Several hundred Chicago Public Schools students risked detention Friday by skipping class to protest budget cuts at a Downtown demonstration, marching with signs and bullhorns in the 90-degree heat.
The decision to cut 8th period music theory wasn’t hard for Lakeview High School junior Sean Valentin.
“It’s my favorite class, but it will probably be cut next year if we don’t do something,” said Valentin, 17, a percussionist in the school band.
CPS officials have warned the district would likely not be able to open schools next fall if the Legislature and Gov. Bruce Rauner can’t pass a school funding budget, a process that has been hung up by the war between the Republican governor and Democratic leaders. Rauner, who on Monday referred to some CPS schools as “crumbling prisons,” was the target of insults on many of the signs carried by students as they marched from the Thompson Center to City Hall, CPS headquarters and back.
Among the slurs: “Rauner is the Nickelback of politicians” and “Rauner puts ketchup on his hotdog.”
A handful of adults hung around the periphery of the throng of students, and though the teens’ frequent calls for the “20 for 20” funding plan that CPS leaders are lobbying for, Martin Luther King Jr. College Prep junior Aaliyah Pearson said there was no coordination with teachers or CPS — and no approval for the walkout.
Pearson said MLK has endured cuts during her three years at the school, and said the building lost all but one guidance counselor mid-year, which makes her wonder if her “college prep” high school will have any staff dedicated to helping her enroll in college when she starts her senior year. And, come Monday, Pearson has more immediate concerns thanks to her unexcused absence from Friday’s 8th period physics class.
“We will probably be getting a detention,” she said.
As the students paused in front of the school board offices on North Dearborn, students on bullhorns called for an elected school board, and complained that the current CPS board appointed by Mayor Rahm Emanuel is a “puppet show.”

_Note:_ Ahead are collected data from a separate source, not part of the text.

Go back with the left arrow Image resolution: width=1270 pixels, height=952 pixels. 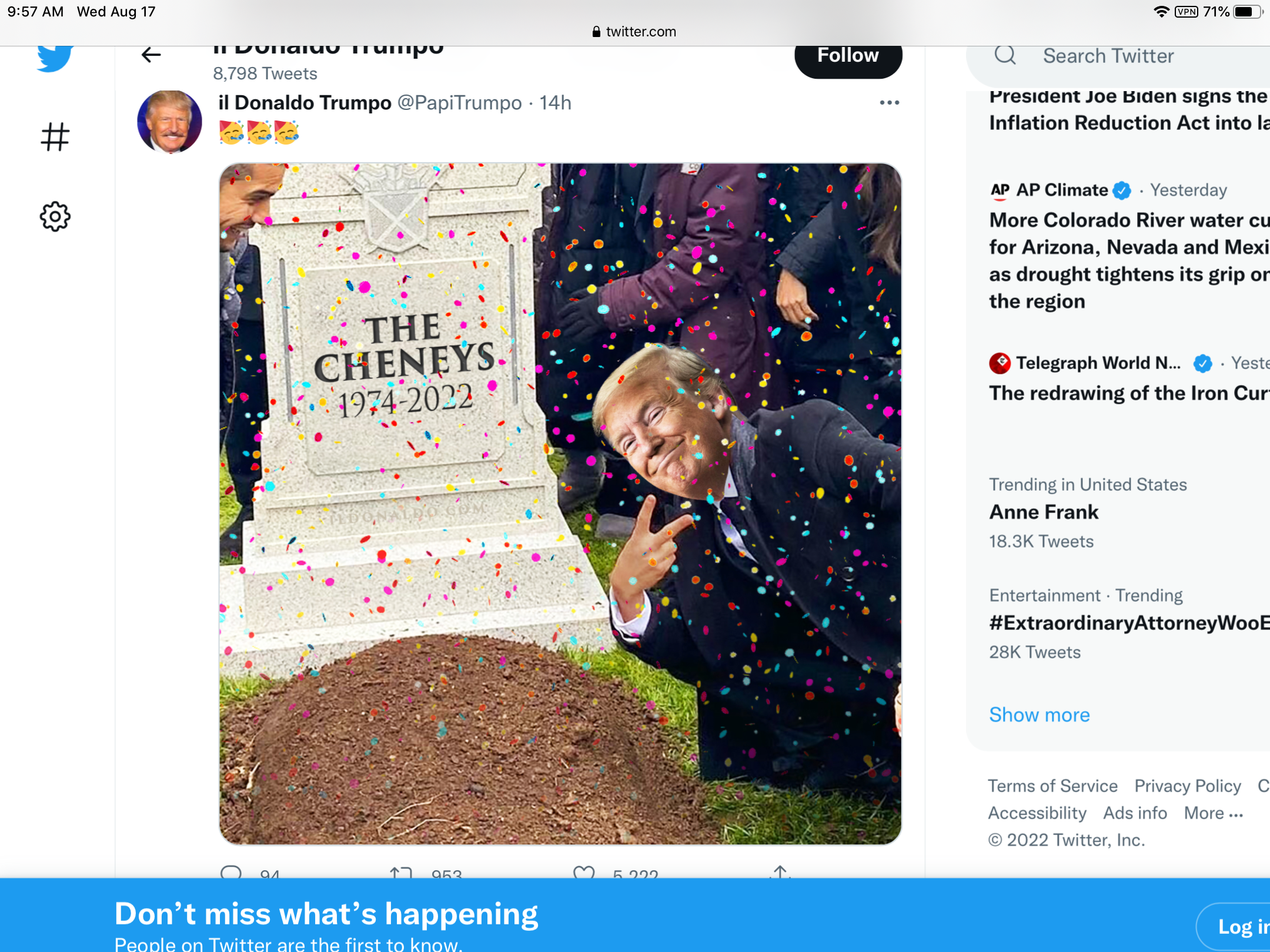click(151, 55)
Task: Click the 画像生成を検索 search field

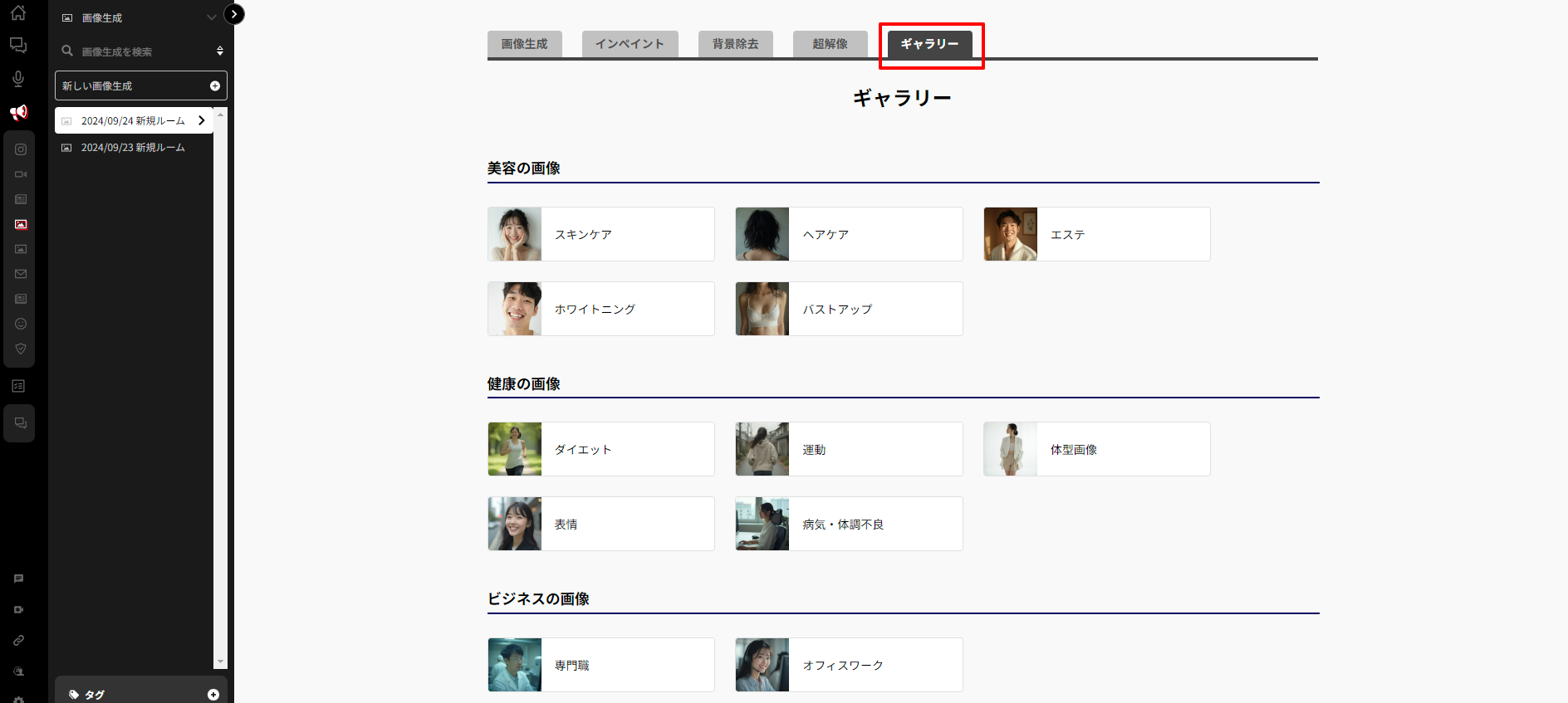Action: [137, 51]
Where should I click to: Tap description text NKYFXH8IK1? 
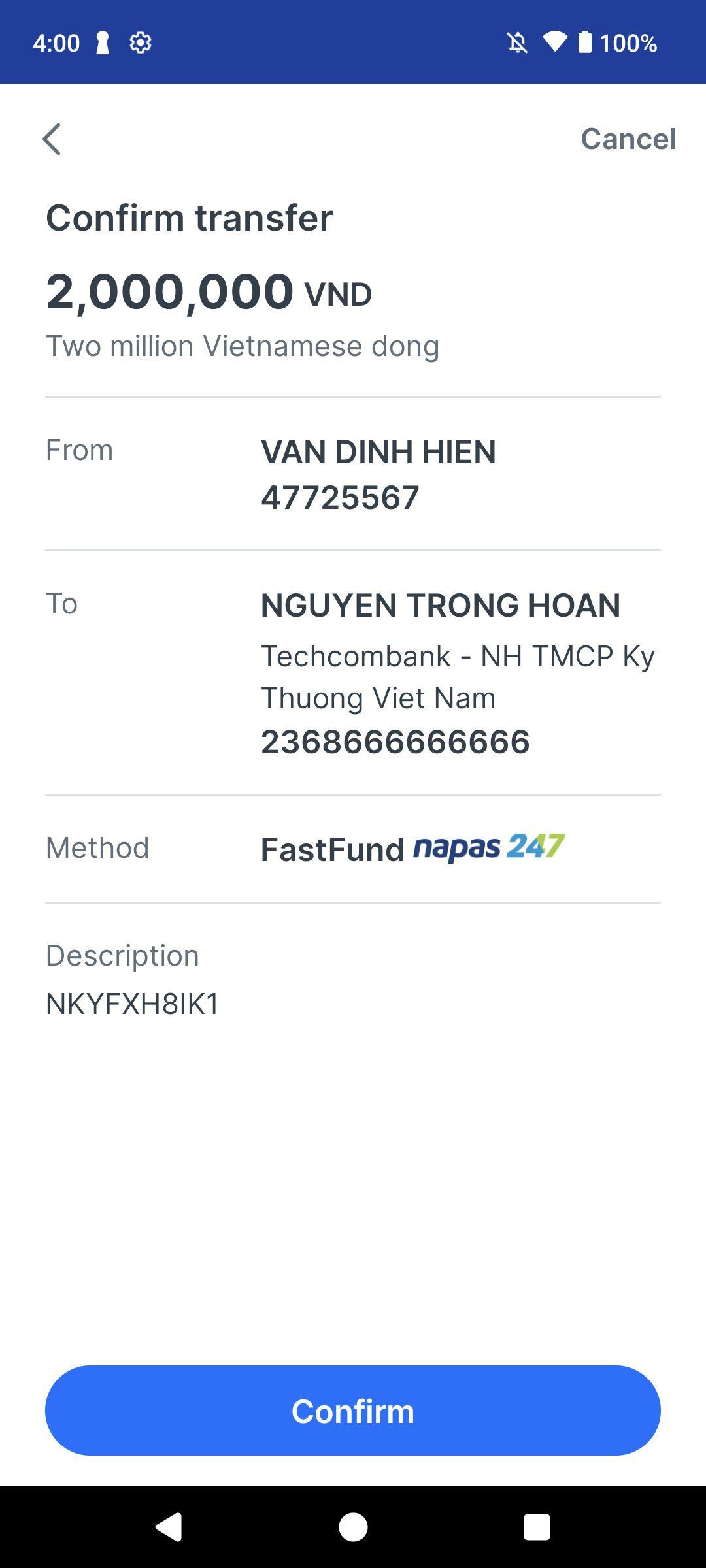coord(133,1004)
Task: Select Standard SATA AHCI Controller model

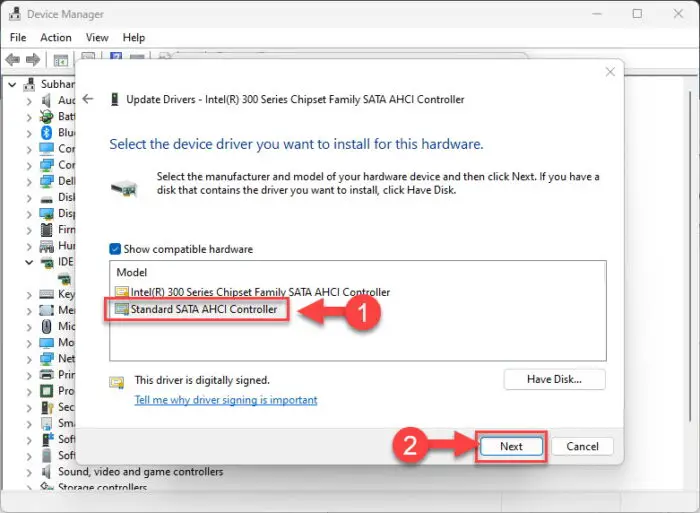Action: click(196, 309)
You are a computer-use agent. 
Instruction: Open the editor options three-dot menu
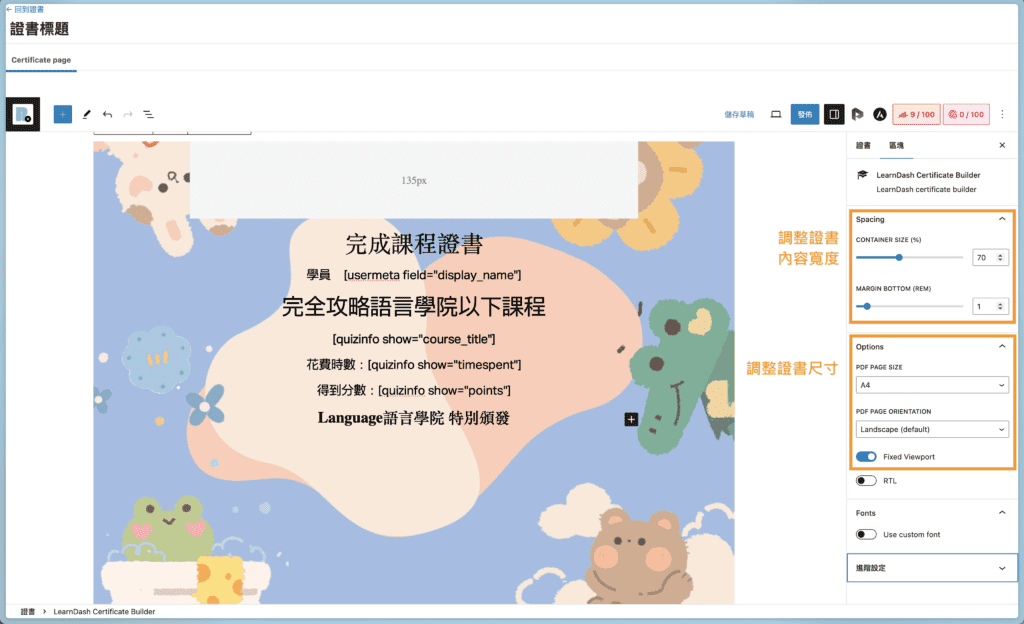pos(1002,114)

The district faces a $1 billion-plus deficit in the new fiscal year starting July 1, and already has cut staff from the central office and announced changes to summer school to preserve cash. Schools CEO Forrest Claypool has joined the call for parity in school funding statewide, claiming that while the city has 20 percent of the state’s students, it receives only 15 percent of state spending on schools.
Rauner has proposed a school funding bill that would increase school funding by $55 million, but CPS leaders say the funding formula would actually rob the district of $74 million.